---- Supplied data
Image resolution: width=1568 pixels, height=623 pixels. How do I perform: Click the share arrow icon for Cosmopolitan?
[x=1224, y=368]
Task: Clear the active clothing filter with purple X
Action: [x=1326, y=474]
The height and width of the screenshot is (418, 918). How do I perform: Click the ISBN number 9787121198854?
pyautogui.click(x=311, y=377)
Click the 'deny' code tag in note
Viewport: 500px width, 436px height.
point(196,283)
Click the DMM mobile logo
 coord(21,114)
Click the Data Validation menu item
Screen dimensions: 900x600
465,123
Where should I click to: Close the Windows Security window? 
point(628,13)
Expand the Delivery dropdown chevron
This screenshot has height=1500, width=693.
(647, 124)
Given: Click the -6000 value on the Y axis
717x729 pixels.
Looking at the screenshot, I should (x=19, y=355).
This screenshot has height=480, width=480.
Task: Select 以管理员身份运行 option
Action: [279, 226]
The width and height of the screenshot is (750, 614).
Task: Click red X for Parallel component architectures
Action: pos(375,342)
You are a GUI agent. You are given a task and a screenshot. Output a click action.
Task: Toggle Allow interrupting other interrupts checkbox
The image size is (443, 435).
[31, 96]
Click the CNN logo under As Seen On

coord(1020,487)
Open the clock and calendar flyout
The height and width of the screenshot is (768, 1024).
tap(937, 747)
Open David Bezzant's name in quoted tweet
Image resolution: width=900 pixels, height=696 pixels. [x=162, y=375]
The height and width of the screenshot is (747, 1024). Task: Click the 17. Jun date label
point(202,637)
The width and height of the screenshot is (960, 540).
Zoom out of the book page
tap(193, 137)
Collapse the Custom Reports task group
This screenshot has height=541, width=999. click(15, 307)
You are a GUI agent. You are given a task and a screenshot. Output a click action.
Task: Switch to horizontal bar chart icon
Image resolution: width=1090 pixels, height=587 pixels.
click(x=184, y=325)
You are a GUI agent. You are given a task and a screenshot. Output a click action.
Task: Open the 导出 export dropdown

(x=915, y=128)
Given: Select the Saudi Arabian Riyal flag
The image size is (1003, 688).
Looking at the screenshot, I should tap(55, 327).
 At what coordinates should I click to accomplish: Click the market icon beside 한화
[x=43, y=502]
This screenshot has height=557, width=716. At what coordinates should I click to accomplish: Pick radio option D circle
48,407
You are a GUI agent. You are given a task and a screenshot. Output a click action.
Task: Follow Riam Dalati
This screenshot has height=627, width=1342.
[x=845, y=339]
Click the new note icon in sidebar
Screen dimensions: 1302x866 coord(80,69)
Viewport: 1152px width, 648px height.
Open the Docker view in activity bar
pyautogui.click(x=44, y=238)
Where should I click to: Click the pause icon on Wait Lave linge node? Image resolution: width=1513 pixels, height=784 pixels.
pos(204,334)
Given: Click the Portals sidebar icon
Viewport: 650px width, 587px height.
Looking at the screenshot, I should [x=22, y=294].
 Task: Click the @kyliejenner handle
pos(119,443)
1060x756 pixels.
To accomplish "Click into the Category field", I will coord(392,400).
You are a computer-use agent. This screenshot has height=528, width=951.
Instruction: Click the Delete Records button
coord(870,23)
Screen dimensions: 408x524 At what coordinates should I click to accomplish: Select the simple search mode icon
--------
→ Exercise
Please return the full listing exactly as it appears.

→ Response below
Image resolution: width=1568 pixels, height=623 pixels. How do I perform: Click the share arrow icon for Cosmopolitan?
[x=1224, y=368]
Task: Clear the active clothing filter with purple X
Action: [x=1326, y=474]
The height and width of the screenshot is (418, 918). How do I perform: Click the ISBN number 9787121198854?
pyautogui.click(x=311, y=377)
Click the 'deny' code tag in note
Viewport: 500px width, 436px height.
point(196,283)
Click the DMM mobile logo
 coord(21,114)
Click the Data Validation menu item
Screen dimensions: 900x600
465,123
Where should I click to: Close the Windows Security window? 
point(628,13)
Expand the Delivery dropdown chevron
This screenshot has height=1500, width=693.
(647, 124)
Given: Click the -6000 value on the Y axis
717x729 pixels.
Looking at the screenshot, I should (x=19, y=355).
This screenshot has height=480, width=480.
Task: Select 以管理员身份运行 option
Action: [279, 226]
The width and height of the screenshot is (750, 614).
Task: Click red X for Parallel component architectures
Action: pos(375,342)
You are a GUI agent. You are given a task and a screenshot. Output a click action.
Task: Toggle Allow interrupting other interrupts checkbox
The image size is (443, 435).
[31, 96]
Click the CNN logo under As Seen On

coord(1020,487)
Open the clock and calendar flyout
The height and width of the screenshot is (768, 1024).
tap(937, 747)
Open David Bezzant's name in quoted tweet
Image resolution: width=900 pixels, height=696 pixels. [x=162, y=375]
The height and width of the screenshot is (747, 1024). Task: Click the 17. Jun date label
point(202,637)
The width and height of the screenshot is (960, 540).
Zoom out of the book page
tap(193, 137)
Collapse the Custom Reports task group
This screenshot has height=541, width=999. click(15, 307)
You are a GUI agent. You are given a task and a screenshot. Output a click action.
Task: Switch to horizontal bar chart icon
Image resolution: width=1090 pixels, height=587 pixels.
click(x=184, y=325)
You are a GUI agent. You are given a task and a screenshot. Output a click action.
Task: Open the 导出 export dropdown

(x=915, y=128)
Given: Select the Saudi Arabian Riyal flag
The image size is (1003, 688).
Looking at the screenshot, I should tap(55, 327).
 At what coordinates should I click to accomplish: Click the market icon beside 한화
[x=43, y=502]
This screenshot has height=557, width=716. At what coordinates should I click to accomplish: Pick radio option D circle
48,407
You are a GUI agent. You are given a task and a screenshot. Output a click action.
Task: Follow Riam Dalati
This screenshot has height=627, width=1342.
[x=845, y=339]
Click the new note icon in sidebar
Screen dimensions: 1302x866 coord(80,69)
Viewport: 1152px width, 648px height.
Open the Docker view in activity bar
pyautogui.click(x=44, y=238)
Where should I click to: Click the pause icon on Wait Lave linge node? Image resolution: width=1513 pixels, height=784 pixels.
pos(204,334)
Given: Click the Portals sidebar icon
Viewport: 650px width, 587px height.
Looking at the screenshot, I should [x=22, y=294].
 Task: Click the @kyliejenner handle
pos(119,443)
1060x756 pixels.
To accomplish "Click into the Category field", I will coord(392,400).
You are a computer-use agent. This screenshot has height=528, width=951.
Instruction: Click the Delete Records button
coord(870,23)
Screen dimensions: 408x524 At what coordinates should I click to accomplish: Select the simple search mode icon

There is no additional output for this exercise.